▶ [Directives]:
• A. In the forum thread about powering a DECA for a switch, what does HoTat2 say the first power inserter is used for?
• B. Put the rows from the line containing "Task: Tap the French" through the line containing "Action: [x=501, y=188]" into a JSON list of strings, one string per line, with blank lines left out.

▶ [Passage to read]:
__________________________________________________

# Powering a DECA specifically for a switch



## redfield99 (Sep 6, 2011)

Ok. So my setup is 3 HR24s with MRV. All is well. My problem/question is this...
I would like to use a DECA to get Internet access to some other components in a place where I am otherwise unable to run cable. I know that it is unsupported but can be done by splitting the coax and connecting one line to the HR24 and one line to a switch. I also understand tha this DECA will need to be powered. Can the power inserter power the whole system? Or do I need a second PI? Right now the power inserter is in the utility room feeding directly into the splitter for the whole house.
Any help is appreciated.
Thanks


----------



## HoTat2 (Nov 16, 2005)

redfield99 said:


> Ok. So my setup is 3 HR24s with MRV. All is well. My problem/question is this...
> I would like to use a DECA to get Internet access to some other components in a place where I am otherwise unable to run cable. I know that it is unsupported but can be done by splitting the coax and connecting one line to the HR24 and one line to a switch. I also understand tha this DECA will need to be powered. Can the power inserter power the whole system? Or do I need a second PI? Right now the power inserter is in the utility room feeding directly into the splitter for the whole house.
> Any help is appreciated.
> Thanks


That DECA will need its own power supply and there are various powering options depending on what type of DECA unit you are actually using for it from an included one with a conventional barrel power plug to an improvised PI. Can you describe the DECA you are using for internet access?

The first PI you refer to is only used to power the SWiMLNB at the dish, none other.


----------



## redfield99 (Sep 6, 2011)

__________________________________________________

Interface element rows

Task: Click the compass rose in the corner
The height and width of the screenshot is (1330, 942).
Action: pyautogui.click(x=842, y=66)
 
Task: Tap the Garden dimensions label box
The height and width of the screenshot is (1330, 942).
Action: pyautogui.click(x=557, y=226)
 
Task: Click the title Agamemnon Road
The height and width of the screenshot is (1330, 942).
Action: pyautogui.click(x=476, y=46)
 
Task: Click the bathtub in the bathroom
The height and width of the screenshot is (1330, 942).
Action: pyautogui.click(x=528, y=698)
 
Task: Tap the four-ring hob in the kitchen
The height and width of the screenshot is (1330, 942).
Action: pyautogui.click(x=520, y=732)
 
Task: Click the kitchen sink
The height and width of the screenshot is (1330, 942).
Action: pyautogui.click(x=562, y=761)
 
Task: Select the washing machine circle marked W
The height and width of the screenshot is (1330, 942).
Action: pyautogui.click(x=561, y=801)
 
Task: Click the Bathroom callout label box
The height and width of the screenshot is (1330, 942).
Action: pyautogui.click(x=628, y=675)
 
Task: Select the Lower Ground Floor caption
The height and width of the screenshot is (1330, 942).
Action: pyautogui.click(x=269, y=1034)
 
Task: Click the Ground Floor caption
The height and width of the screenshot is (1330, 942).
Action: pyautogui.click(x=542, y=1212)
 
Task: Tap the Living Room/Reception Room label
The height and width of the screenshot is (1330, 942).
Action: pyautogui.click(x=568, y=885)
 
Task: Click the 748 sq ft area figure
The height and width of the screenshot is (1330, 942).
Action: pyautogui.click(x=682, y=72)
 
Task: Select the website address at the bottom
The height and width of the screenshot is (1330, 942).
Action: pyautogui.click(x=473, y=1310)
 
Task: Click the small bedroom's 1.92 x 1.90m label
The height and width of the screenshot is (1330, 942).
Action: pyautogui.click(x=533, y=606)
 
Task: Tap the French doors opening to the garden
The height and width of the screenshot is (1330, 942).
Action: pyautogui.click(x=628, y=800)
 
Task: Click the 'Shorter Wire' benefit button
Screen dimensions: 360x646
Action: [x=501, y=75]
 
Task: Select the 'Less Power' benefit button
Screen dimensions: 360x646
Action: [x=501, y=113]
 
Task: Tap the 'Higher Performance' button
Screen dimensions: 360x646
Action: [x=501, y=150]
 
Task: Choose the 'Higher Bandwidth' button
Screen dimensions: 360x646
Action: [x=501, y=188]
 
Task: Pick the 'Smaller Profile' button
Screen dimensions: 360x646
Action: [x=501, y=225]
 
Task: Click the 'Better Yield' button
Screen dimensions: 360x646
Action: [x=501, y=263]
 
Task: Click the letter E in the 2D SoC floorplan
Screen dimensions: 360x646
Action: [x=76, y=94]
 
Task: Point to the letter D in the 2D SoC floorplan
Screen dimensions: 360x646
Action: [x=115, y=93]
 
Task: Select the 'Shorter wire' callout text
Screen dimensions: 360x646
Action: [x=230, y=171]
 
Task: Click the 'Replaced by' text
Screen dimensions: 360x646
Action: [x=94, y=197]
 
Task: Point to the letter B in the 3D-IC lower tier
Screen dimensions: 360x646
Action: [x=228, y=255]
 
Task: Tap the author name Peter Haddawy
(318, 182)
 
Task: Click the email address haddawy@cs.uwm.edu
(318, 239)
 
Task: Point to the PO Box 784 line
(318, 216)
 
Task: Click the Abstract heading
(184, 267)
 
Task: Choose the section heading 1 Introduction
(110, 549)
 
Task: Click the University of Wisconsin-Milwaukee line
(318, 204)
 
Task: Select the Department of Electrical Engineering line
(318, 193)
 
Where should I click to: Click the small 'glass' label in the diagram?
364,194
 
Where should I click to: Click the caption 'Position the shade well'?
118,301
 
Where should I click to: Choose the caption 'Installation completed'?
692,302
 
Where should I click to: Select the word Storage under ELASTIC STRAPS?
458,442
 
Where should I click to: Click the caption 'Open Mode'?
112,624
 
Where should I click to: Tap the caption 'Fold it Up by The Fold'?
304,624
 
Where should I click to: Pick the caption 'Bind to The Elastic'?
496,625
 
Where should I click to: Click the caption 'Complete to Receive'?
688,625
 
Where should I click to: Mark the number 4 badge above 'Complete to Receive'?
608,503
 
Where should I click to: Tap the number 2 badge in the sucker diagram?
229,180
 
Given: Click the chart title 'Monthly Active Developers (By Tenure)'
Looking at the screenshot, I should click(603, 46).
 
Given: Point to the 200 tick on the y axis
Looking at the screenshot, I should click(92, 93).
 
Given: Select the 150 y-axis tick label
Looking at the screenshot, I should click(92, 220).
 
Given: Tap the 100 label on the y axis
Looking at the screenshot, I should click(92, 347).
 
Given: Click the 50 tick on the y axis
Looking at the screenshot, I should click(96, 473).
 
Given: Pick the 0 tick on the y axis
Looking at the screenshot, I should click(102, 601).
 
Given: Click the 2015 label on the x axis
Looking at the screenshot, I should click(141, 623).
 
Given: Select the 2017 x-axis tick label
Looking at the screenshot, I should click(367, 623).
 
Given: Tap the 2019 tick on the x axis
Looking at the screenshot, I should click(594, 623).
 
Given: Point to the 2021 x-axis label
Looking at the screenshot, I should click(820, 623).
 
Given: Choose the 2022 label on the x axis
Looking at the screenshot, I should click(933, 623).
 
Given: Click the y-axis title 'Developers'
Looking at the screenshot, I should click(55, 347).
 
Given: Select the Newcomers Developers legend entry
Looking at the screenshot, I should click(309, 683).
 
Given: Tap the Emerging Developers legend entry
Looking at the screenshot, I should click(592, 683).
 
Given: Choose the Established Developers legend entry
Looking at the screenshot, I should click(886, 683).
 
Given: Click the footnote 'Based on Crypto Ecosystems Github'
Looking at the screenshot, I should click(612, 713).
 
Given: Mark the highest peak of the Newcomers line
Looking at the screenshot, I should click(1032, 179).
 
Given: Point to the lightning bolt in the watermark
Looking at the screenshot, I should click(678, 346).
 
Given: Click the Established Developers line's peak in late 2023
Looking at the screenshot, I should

__________________________________________________

▶ [Outputs by task]:
• A. It is used only to power the SWiMLNB at the dish.

• B.
[
  "Task: Tap the French doors opening to the garden",
  "The height and width of the screenshot is (1330, 942).",
  "Action: pyautogui.click(x=628, y=800)",
  "Task: Click the 'Shorter Wire' benefit button",
  "Screen dimensions: 360x646",
  "Action: [x=501, y=75]",
  "Task: Select the 'Less Power' benefit button",
  "Screen dimensions: 360x646",
  "Action: [x=501, y=113]",
  "Task: Tap the 'Higher Performance' button",
  "Screen dimensions: 360x646",
  "Action: [x=501, y=150]",
  "Task: Choose the 'Higher Bandwidth' button",
  "Screen dimensions: 360x646",
  "Action: [x=501, y=188]"
]